Want to contribute to lunar science? The MoonMappers citizen science project is now live at CosmoQuest.org, and you can become part of the Lunar Reconnaissance Orbiter’s science team by exploring high-resolution Lunar images and mapping out scientifically interesting features. MoonMappers has been in a testing phase since January, and during the beta period, early participants marked over 150,000 craters and more than 4,000 other interesting features. With your help, scientists will be able to better determine ages of different regions, find historic spikes in the impact rate, determine lunar regolith depth and what may lie under the crust, and make conclusions about the physics of giant explosions on the Moon’s surface.

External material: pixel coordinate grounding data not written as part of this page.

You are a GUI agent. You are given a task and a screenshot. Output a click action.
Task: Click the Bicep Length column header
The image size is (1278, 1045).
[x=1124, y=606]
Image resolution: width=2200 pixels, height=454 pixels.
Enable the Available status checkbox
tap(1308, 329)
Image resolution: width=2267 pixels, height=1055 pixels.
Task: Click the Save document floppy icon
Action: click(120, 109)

“Craters can reveal all sorts of different properties about the Moon and planetary surfaces in general,” said project co-science lead Stuart Robbins, from the Southwest Research Institute.

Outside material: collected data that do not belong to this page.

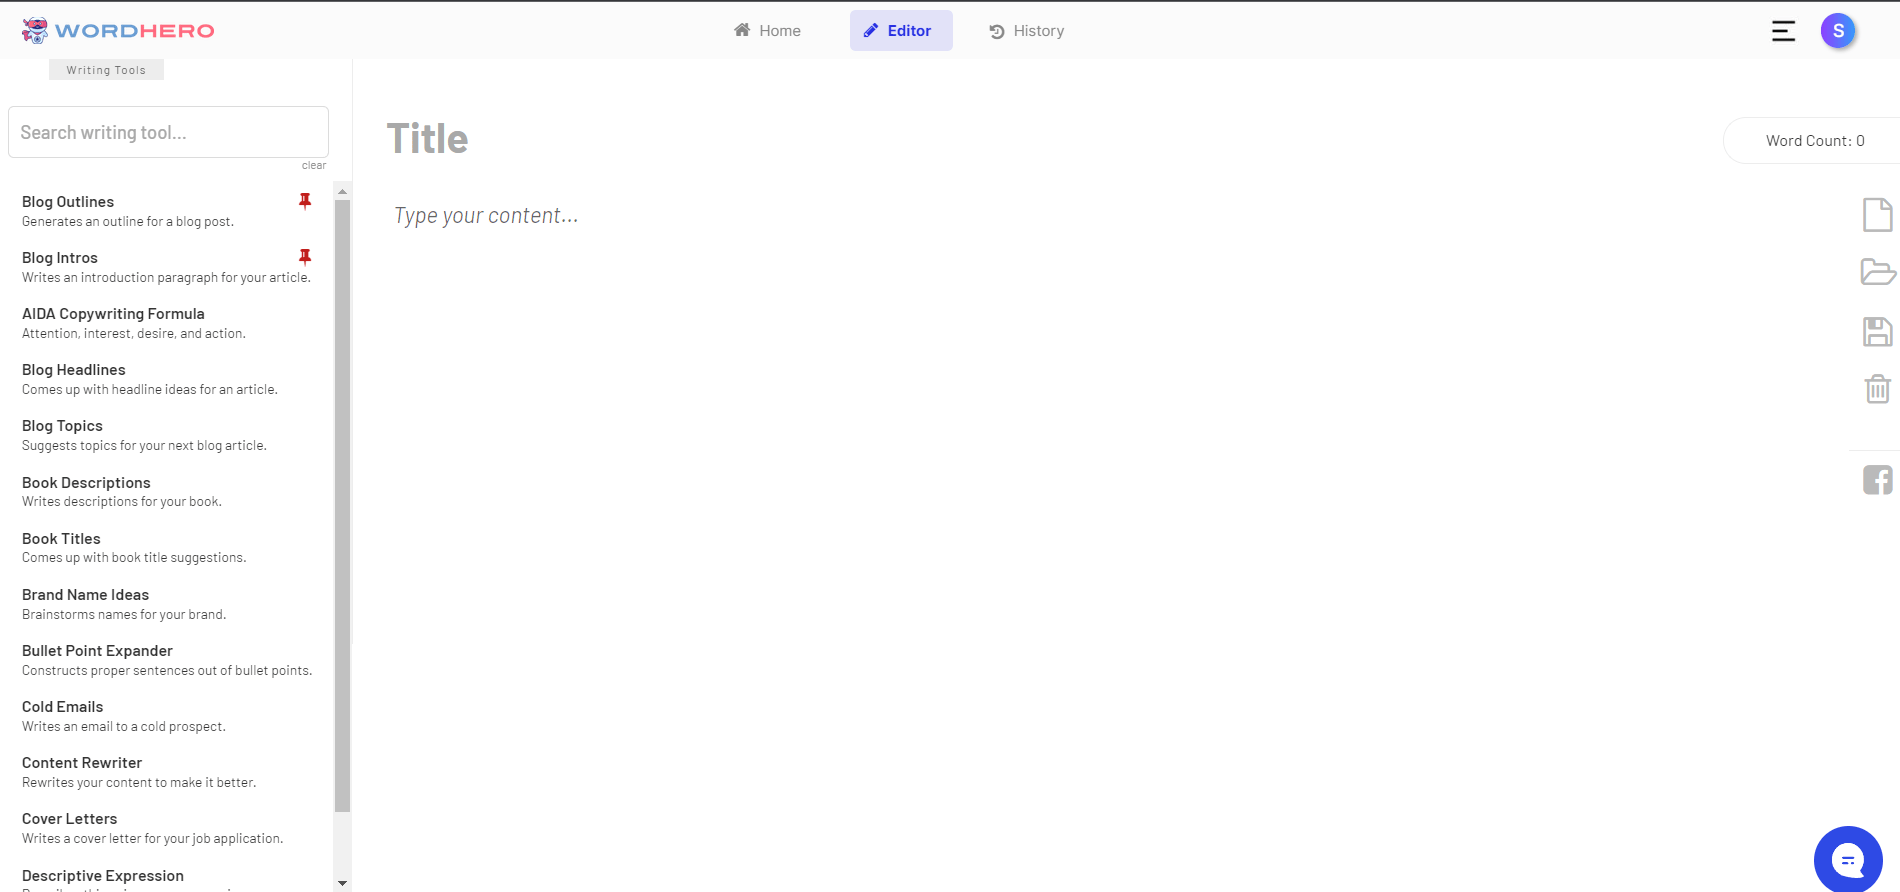Unpin the Blog Outlines tool
The width and height of the screenshot is (1900, 892).
pyautogui.click(x=305, y=201)

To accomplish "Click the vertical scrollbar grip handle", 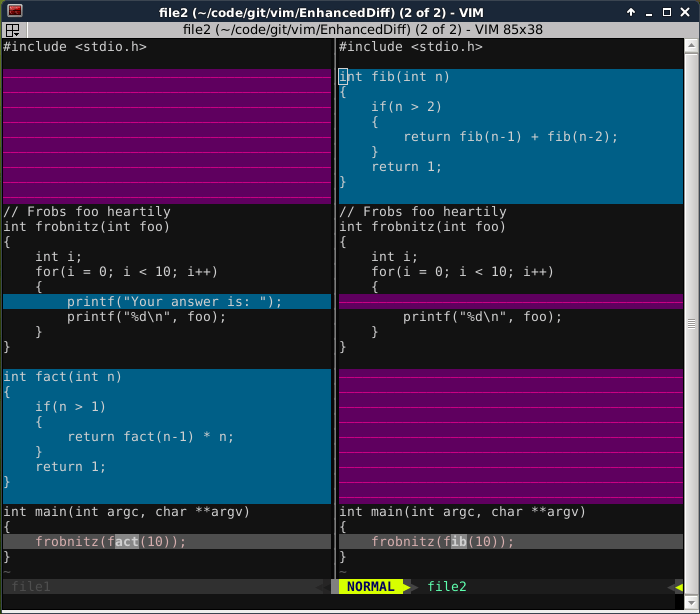I will point(691,324).
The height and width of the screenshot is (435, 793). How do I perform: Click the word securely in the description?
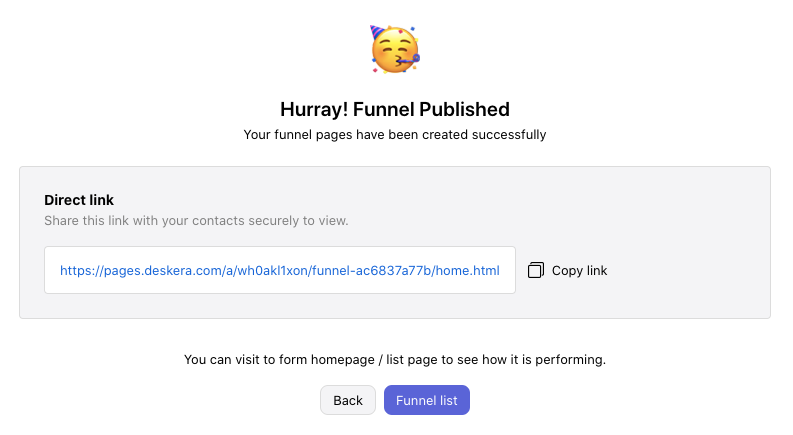(275, 221)
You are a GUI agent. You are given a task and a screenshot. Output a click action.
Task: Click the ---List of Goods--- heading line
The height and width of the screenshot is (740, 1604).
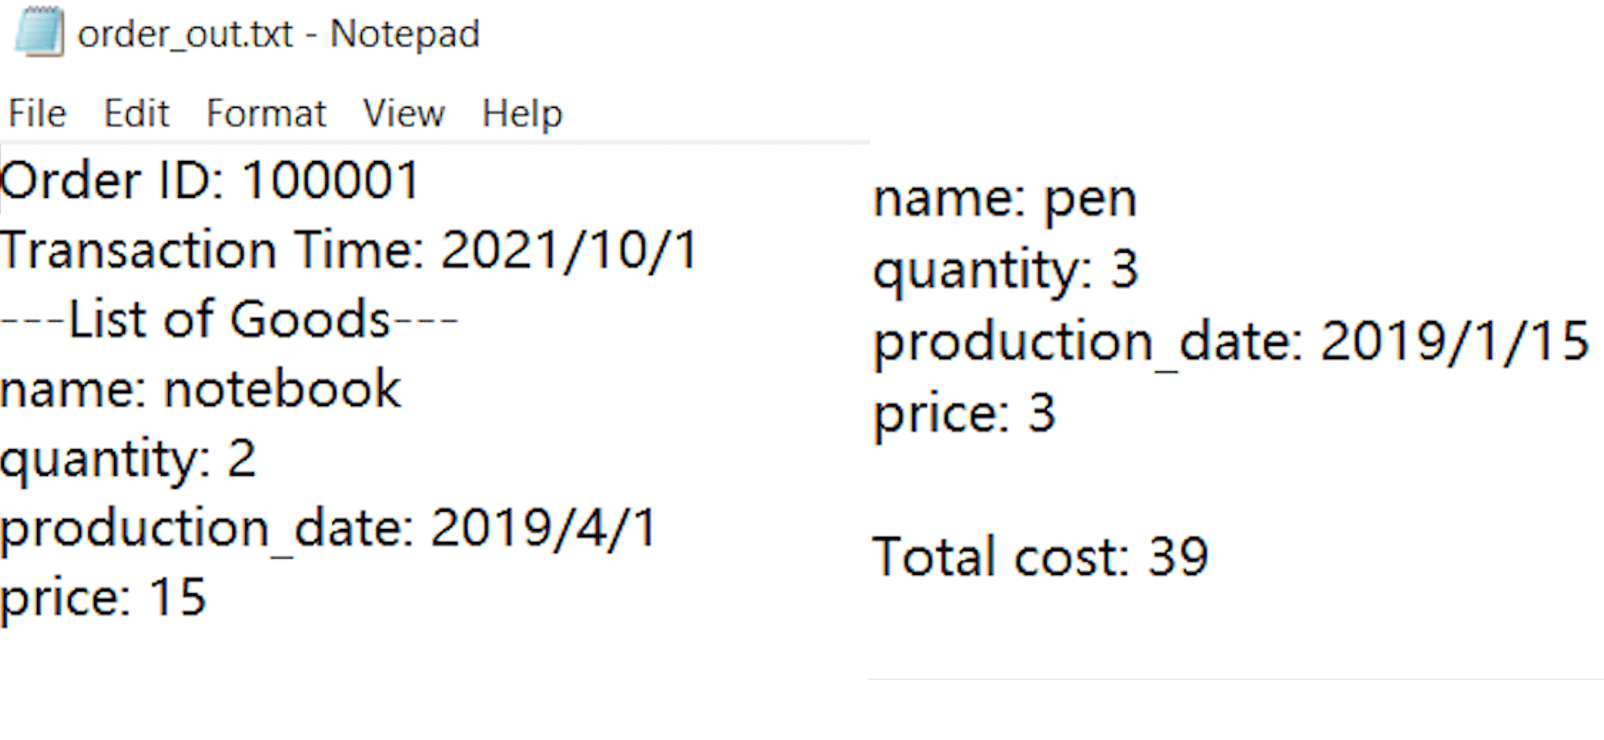pos(229,320)
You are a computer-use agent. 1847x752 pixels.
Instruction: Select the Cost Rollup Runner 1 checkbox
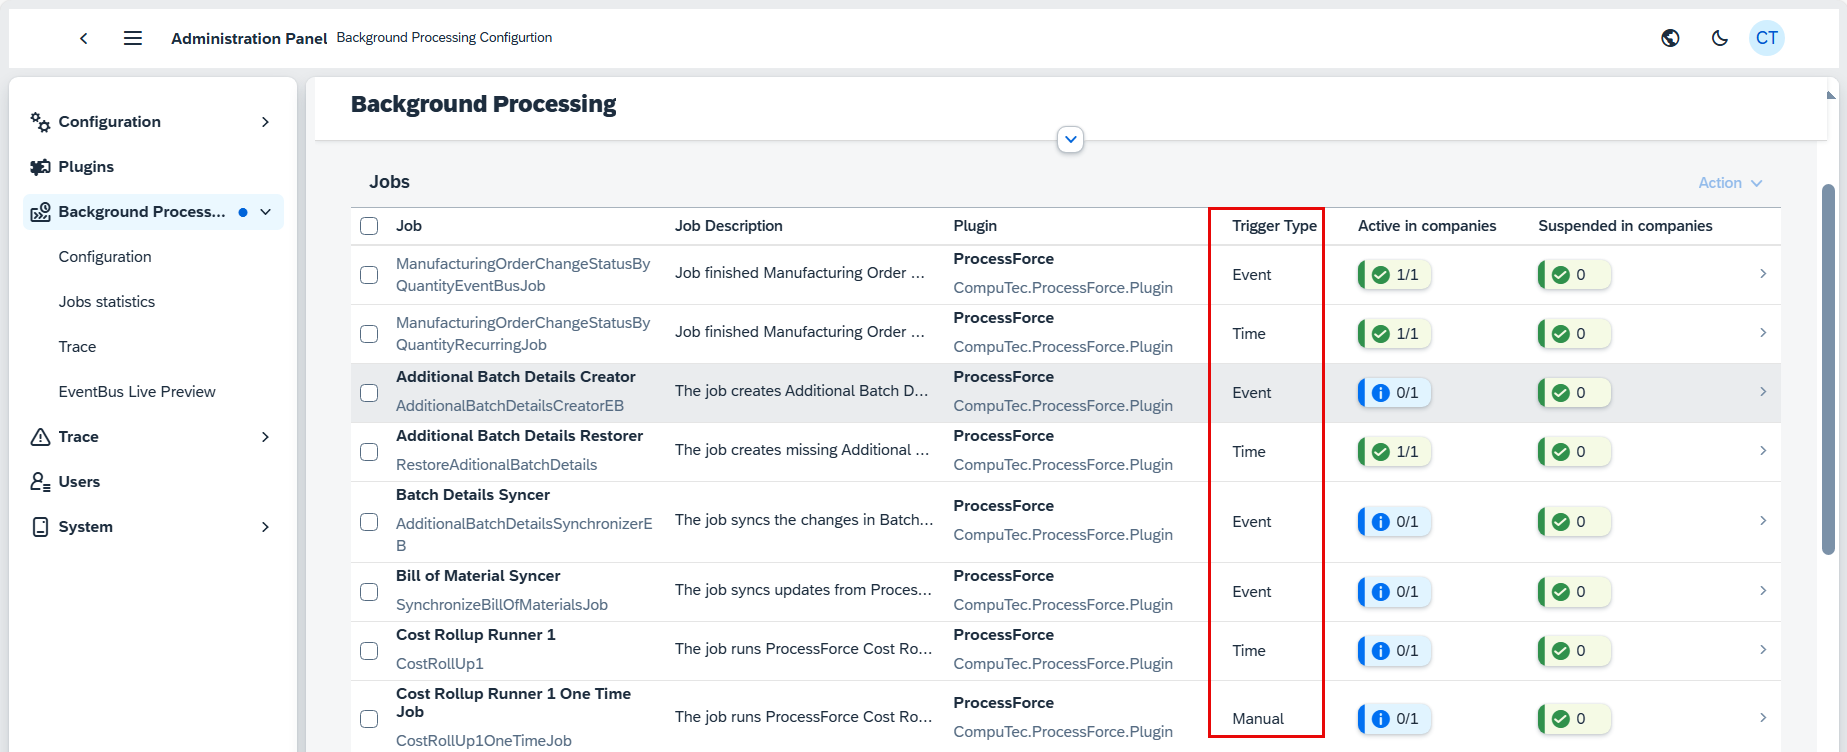coord(369,651)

The focus of MoonMappers is two-fold: to determine the most effective way to map craters on the Moon, and to use those maps to define areas for follow-up study.
MoonMappers is the first citizen science project launched by the CosmoQuest online astronomy community, the same place you can watch the Weekly Space Hangouts and Universe Today’s live interviews. CosmoQuest’s goal is to bring together the public, scientists, programmers, and educators who together will explore our Universe and contribute to science.
“Our goal is to create a community of people bent on together advancing our understanding of the universe; a community of people who are learning and doing science together,” said CosmoQuest project director Pamela L. Gay, from Southern Illinois University Edwardsville. “We’re just getting started.”
And MoonMappers is just the first in citizen science projects to be offered by CosmoQuest. Other Solar System science projects will soon be added to allow even more planetary surfaces to be explored. According to lead programmer, Cory Lehan, “We’ve developed flexible software that allows community members to go from discovering asteroids to exploring the Moon with ease. I can’t wait to share what we have in the pipeline for the coming months.”